===== MATERIAL FOR THIS TASK =====
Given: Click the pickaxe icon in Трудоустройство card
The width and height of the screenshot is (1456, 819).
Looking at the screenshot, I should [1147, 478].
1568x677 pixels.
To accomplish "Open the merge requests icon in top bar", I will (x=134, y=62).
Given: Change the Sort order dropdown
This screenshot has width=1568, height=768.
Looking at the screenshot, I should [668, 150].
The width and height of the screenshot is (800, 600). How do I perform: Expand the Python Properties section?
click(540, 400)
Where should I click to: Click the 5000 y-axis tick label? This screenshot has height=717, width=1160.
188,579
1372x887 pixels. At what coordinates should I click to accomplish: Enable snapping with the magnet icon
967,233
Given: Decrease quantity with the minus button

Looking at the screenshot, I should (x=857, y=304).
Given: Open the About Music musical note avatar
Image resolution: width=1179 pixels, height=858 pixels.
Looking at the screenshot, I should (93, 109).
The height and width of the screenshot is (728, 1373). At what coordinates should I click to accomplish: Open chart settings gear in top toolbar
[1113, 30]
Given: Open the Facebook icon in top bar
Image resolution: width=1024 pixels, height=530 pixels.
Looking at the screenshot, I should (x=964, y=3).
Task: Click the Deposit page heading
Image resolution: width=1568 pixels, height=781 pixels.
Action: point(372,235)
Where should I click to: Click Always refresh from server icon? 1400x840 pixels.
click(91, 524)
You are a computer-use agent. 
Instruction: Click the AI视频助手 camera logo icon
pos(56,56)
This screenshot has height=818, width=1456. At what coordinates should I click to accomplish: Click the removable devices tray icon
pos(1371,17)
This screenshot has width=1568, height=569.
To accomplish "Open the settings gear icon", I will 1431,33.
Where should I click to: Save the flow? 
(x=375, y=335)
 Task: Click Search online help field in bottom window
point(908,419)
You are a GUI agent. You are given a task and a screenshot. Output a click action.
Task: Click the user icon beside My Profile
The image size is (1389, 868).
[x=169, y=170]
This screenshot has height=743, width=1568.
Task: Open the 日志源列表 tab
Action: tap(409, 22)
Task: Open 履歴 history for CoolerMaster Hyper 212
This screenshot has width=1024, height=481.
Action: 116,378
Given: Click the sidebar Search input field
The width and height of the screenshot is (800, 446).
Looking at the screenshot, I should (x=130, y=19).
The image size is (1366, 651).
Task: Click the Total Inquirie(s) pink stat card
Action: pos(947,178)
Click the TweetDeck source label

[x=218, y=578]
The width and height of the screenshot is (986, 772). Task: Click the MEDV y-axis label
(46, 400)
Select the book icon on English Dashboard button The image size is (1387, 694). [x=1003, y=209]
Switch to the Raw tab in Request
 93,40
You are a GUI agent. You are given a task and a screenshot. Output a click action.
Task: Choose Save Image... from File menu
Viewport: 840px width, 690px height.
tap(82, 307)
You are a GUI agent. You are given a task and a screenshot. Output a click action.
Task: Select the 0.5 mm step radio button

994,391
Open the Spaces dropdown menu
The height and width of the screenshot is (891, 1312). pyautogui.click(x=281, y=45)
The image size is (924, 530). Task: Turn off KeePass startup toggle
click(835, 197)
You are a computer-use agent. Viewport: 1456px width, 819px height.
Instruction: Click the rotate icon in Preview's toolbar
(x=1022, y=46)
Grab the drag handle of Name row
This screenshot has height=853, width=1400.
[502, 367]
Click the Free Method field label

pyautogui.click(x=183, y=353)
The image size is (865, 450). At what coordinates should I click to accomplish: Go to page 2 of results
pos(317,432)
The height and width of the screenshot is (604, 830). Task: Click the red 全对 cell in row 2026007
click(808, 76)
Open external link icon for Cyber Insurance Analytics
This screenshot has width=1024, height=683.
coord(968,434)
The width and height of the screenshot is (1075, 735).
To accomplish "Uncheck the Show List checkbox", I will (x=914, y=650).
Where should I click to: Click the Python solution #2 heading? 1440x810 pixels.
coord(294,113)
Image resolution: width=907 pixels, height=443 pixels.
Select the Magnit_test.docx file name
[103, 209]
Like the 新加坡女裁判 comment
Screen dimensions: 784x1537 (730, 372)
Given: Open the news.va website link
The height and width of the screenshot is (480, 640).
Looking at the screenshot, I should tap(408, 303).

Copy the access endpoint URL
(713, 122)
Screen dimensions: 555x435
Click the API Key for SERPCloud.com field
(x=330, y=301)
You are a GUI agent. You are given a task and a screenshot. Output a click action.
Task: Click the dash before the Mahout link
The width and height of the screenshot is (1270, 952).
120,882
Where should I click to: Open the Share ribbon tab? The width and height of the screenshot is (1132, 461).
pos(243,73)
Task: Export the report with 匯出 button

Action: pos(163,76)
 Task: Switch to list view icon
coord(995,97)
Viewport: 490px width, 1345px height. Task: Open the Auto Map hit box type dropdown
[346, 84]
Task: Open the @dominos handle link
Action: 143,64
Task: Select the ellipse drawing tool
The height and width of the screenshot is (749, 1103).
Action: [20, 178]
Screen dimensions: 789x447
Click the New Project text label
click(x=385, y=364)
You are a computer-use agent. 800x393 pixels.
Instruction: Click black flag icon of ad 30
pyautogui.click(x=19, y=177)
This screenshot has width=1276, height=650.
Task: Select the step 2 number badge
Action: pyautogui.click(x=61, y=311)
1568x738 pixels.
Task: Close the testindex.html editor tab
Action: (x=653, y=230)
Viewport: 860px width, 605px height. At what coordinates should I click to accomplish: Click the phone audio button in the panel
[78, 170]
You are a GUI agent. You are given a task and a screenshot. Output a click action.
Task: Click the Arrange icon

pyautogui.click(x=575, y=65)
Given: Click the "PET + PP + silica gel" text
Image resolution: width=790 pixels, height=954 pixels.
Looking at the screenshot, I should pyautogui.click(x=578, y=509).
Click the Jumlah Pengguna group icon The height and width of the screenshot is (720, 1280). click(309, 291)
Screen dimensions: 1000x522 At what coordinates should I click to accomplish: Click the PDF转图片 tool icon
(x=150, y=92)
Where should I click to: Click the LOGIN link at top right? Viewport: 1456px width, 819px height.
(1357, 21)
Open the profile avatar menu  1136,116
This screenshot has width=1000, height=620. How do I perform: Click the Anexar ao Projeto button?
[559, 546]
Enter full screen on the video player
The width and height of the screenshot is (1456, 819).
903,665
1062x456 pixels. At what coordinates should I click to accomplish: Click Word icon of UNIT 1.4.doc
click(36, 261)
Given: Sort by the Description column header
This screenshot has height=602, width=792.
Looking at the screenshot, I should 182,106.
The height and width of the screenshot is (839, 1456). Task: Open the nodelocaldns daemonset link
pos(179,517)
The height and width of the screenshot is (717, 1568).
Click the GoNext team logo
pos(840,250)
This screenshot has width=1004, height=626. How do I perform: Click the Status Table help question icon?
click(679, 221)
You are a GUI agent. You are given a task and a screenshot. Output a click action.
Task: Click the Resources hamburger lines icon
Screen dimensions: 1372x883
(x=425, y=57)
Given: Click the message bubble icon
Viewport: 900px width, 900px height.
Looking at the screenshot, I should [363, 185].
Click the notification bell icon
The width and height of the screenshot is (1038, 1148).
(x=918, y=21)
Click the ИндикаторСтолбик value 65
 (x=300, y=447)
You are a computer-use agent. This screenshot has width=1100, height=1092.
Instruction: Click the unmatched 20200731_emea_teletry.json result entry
=====
**STATED TASK:**
Arrange all of the lines above as a Markdown table with two columns, Row and Text. Number each line in order and leave out the blank ones.

**THE OUTPUT:**
| Row | Text |
|---|---|
| 1 | Given: Click the pickaxe icon in Трудоустройство card |
| 2 | The width and height of the screenshot is (1456, 819). |
| 3 | Looking at the screenshot, I should [1147, 478]. |
| 4 | 1568x677 pixels. |
| 5 | To accomplish "Open the merge requests icon in top bar", I will (x=134, y=62). |
| 6 | Given: Change the Sort order dropdown |
| 7 | This screenshot has width=1568, height=768. |
| 8 | Looking at the screenshot, I should [668, 150]. |
| 9 | The width and height of the screenshot is (800, 600). How do I perform: Expand the Python Properties section? |
| 10 | click(540, 400) |
| 11 | Where should I click to: Click the 5000 y-axis tick label? This screenshot has height=717, width=1160. |
| 12 | 188,579 |
| 13 | 1372x887 pixels. At what coordinates should I click to accomplish: Enable snapping with the magnet icon |
| 14 | 967,233 |
| 15 | Given: Decrease quantity with the minus button |
| 16 | Looking at the screenshot, I should (x=857, y=304). |
| 17 | Given: Open the About Music musical note avatar |
| 18 | Image resolution: width=1179 pixels, height=858 pixels. |
| 19 | Looking at the screenshot, I should (93, 109). |
| 20 | The height and width of the screenshot is (728, 1373). At what coordinates should I click to accomplish: Open chart settings gear in top toolbar |
| 21 | [1113, 30] |
| 22 | Given: Open the Facebook icon in top bar |
| 23 | Image resolution: width=1024 pixels, height=530 pixels. |
| 24 | Looking at the screenshot, I should (x=964, y=3). |
| 25 | Task: Click the Deposit page heading |
| 26 | Image resolution: width=1568 pixels, height=781 pixels. |
| 27 | Action: point(372,235) |
| 28 | Where should I click to: Click Always refresh from server icon? 1400x840 pixels. |
| 29 | click(91, 524) |
| 30 | You are a computer-use agent.  |
| 31 | Instruction: Click the AI视频助手 camera logo icon |
| 32 | pos(56,56) |
| 33 | This screenshot has height=818, width=1456. At what coordinates should I click to accomplish: Click the removable devices tray icon |
| 34 | pos(1371,17) |
| 35 | This screenshot has width=1568, height=569. |
| 36 | To accomplish "Open the settings gear icon", I will 1431,33. |
| 37 | Where should I click to: Save the flow?  |
| 38 | (x=375, y=335) |
| 39 |  Task: Click Search online help field in bottom window |
| 40 | point(908,419) |
| 41 | You are a GUI agent. You are given a task and a screenshot. Output a click action. |
| 42 | Task: Click the user icon beside My Profile |
| 43 | The image size is (1389, 868). |
| 44 | [x=169, y=170] |
| 45 | This screenshot has height=743, width=1568. |
| 46 | Task: Open the 日志源列表 tab |
| 47 | Action: tap(409, 22) |
| 48 | Task: Open 履歴 history for CoolerMaster Hyper 212 |
| 49 | This screenshot has width=1024, height=481. |
| 50 | Action: 116,378 |
| 51 | Given: Click the sidebar Search input field |
| 52 | The width and height of the screenshot is (800, 446). |
| 53 | Looking at the screenshot, I should (x=130, y=19). |
| 54 | The image size is (1366, 651). |
| 55 | Task: Click the Total Inquirie(s) pink stat card |
| 56 | Action: pos(947,178) |
| 57 | Click the TweetDeck source label |
| 58 | [x=218, y=578] |
| 59 | The width and height of the screenshot is (986, 772). Task: Click the MEDV y-axis label |
| 60 | (46, 400) |
| 61 | Select the book icon on English Dashboard button The image size is (1387, 694). [x=1003, y=209] |
| 62 | Switch to the Raw tab in Request |
| 63 |  93,40 |
| 64 | You are a GUI agent. You are given a task and a screenshot. Output a click action. |
| 65 | Task: Choose Save Image... from File menu |
| 66 | Viewport: 840px width, 690px height. |
| 67 | tap(82, 307) |
| 68 | You are a GUI agent. You are given a task and a screenshot. Output a click action. |
| 69 | Task: Select the 0.5 mm step radio button |
| 70 | 994,391 |
| 71 | Open the Spaces dropdown menu |
| 72 | The height and width of the screenshot is (891, 1312). pyautogui.click(x=281, y=45) |
| 73 | The image size is (924, 530). Task: Turn off KeePass startup toggle |
| 74 | click(835, 197) |
| 75 | You are a computer-use agent. Viewport: 1456px width, 819px height. |
| 76 | Instruction: Click the rotate icon in Preview's toolbar |
| 77 | (x=1022, y=46) |
| 78 | Grab the drag handle of Name row |
| 79 | This screenshot has height=853, width=1400. |
| 80 | [502, 367] |
| 81 | Click the Free Method field label |
| 82 | pyautogui.click(x=183, y=353) |
| 83 | The image size is (865, 450). At what coordinates should I click to accomplish: Go to page 2 of results |
| 84 | pos(317,432) |
| 85 | The height and width of the screenshot is (604, 830). Task: Click the red 全对 cell in row 2026007 |
| 86 | click(808, 76) |
| 87 | Open external link icon for Cyber Insurance Analytics |
| 88 | This screenshot has width=1024, height=683. |
| 89 | coord(968,434) |
| 90 | The width and height of the screenshot is (1075, 735). |
| 91 | To accomplish "Uncheck the Show List checkbox", I will (x=914, y=650). |
| 92 | Where should I click to: Click the Python solution #2 heading? 1440x810 pixels. |
| 93 | coord(294,113) |
| 94 | Image resolution: width=907 pixels, height=443 pixels. |
| 95 | Select the Magnit_test.docx file name |
| 96 | [103, 209] |
| 97 | Like the 新加坡女裁判 comment |
| 98 | Screen dimensions: 784x1537 (730, 372) |
| 99 | Given: Open the news.va website link |
| 100 | The height and width of the screenshot is (480, 640). |
| 101 | Looking at the screenshot, I should tap(408, 303). |
| 102 | Copy the access endpoint URL |
| 103 | (713, 122) |
| 104 | Screen dimensions: 555x435 |
| 105 | Click the API Key for SERPCloud.com field |
| 106 | (x=330, y=301) |
| 107 | You are a GUI agent. You are given a task and a screenshot. Output a click action. |
| 108 | Task: Click the dash before the Mahout link |
| 109 | The width and height of the screenshot is (1270, 952). |
| 110 | 120,882 |
| 111 | Where should I click to: Open the Share ribbon tab? The width and height of the screenshot is (1132, 461). |
| 112 | pos(243,73) |
| 113 | Task: Export the report with 匯出 button |
| 114 | Action: pos(163,76) |
| 115 |  Task: Switch to list view icon |
| 116 | coord(995,97) |
| 117 | Viewport: 490px width, 1345px height. Task: Open the Auto Map hit box type dropdown |
| 118 | [346, 84] |
| 119 | Task: Open the @dominos handle link |
| 120 | Action: 143,64 |
| 121 | Task: Select the ellipse drawing tool |
| 122 | The height and width of the screenshot is (749, 1103). |
| 123 | Action: [20, 178] |
| 124 | Screen dimensions: 789x447 |
| 125 | Click the New Project text label |
| 126 | click(x=385, y=364) |
| 127 | You are a computer-use agent. 800x393 pixels. |
| 128 | Instruction: Click black flag icon of ad 30 |
| 129 | pyautogui.click(x=19, y=177) |
| 130 | This screenshot has width=1276, height=650. |
| 131 | Task: Select the step 2 number badge |
| 132 | Action: pyautogui.click(x=61, y=311) |
| 133 | 1568x738 pixels. |
| 134 | Task: Close the testindex.html editor tab |
| 135 | Action: (x=653, y=230) |
| 136 | Viewport: 860px width, 605px height. At what coordinates should I click to accomplish: Click the phone audio button in the panel |
| 137 | [78, 170] |
| 138 | You are a GUI agent. You are given a task and a screenshot. Output a click action. |
| 139 | Task: Click the Arrange icon |
| 140 | pyautogui.click(x=575, y=65) |
| 141 | Given: Click the "PET + PP + silica gel" text |
| 142 | Image resolution: width=790 pixels, height=954 pixels. |
| 143 | Looking at the screenshot, I should pyautogui.click(x=578, y=509). |
| 144 | Click the Jumlah Pengguna group icon The height and width of the screenshot is (720, 1280). click(309, 291) |
| 145 | Screen dimensions: 1000x522 At what coordinates should I click to accomplish: Click the PDF转图片 tool icon |
| 146 | (x=150, y=92) |
| 147 | Where should I click to: Click the LOGIN link at top right? Viewport: 1456px width, 819px height. |
| 148 | (1357, 21) |
| 149 | Open the profile avatar menu  1136,116 |
| 150 | This screenshot has width=1000, height=620. How do I perform: Click the Anexar ao Projeto button? |
| 151 | [559, 546] |
| 152 | Enter full screen on the video player |
| 153 | The width and height of the screenshot is (1456, 819). |
| 154 | 903,665 |
| 155 | 1062x456 pixels. At what coordinates should I click to accomplish: Click Word icon of UNIT 1.4.doc |
| 156 | click(36, 261) |
| 157 | Given: Sort by the Description column header |
| 158 | This screenshot has height=602, width=792. |
| 159 | Looking at the screenshot, I should 182,106. |
| 160 | The height and width of the screenshot is (839, 1456). Task: Open the nodelocaldns daemonset link |
| 161 | pos(179,517) |
| 162 | The height and width of the screenshot is (717, 1568). |
| 163 | Click the GoNext team logo |
| 164 | pos(840,250) |
| 165 | This screenshot has width=1004, height=626. How do I perform: Click the Status Table help question icon? |
| 166 | click(679, 221) |
| 167 | You are a GUI agent. You are given a task and a screenshot. Output a click action. |
| 168 | Task: Click the Resources hamburger lines icon |
| 169 | Screen dimensions: 1372x883 |
| 170 | (x=425, y=57) |
| 171 | Given: Click the message bubble icon |
| 172 | Viewport: 900px width, 900px height. |
| 173 | Looking at the screenshot, I should [363, 185]. |
| 174 | Click the notification bell icon |
| 175 | The width and height of the screenshot is (1038, 1148). |
| 176 | (x=918, y=21) |
| 177 | Click the ИндикаторСтолбик value 65 |
| 178 |  (x=300, y=447) |
| 179 | You are a computer-use agent. This screenshot has width=1100, height=1092. |
| 180 | Instruction: Click the unmatched 20200731_emea_teletry.json result entry |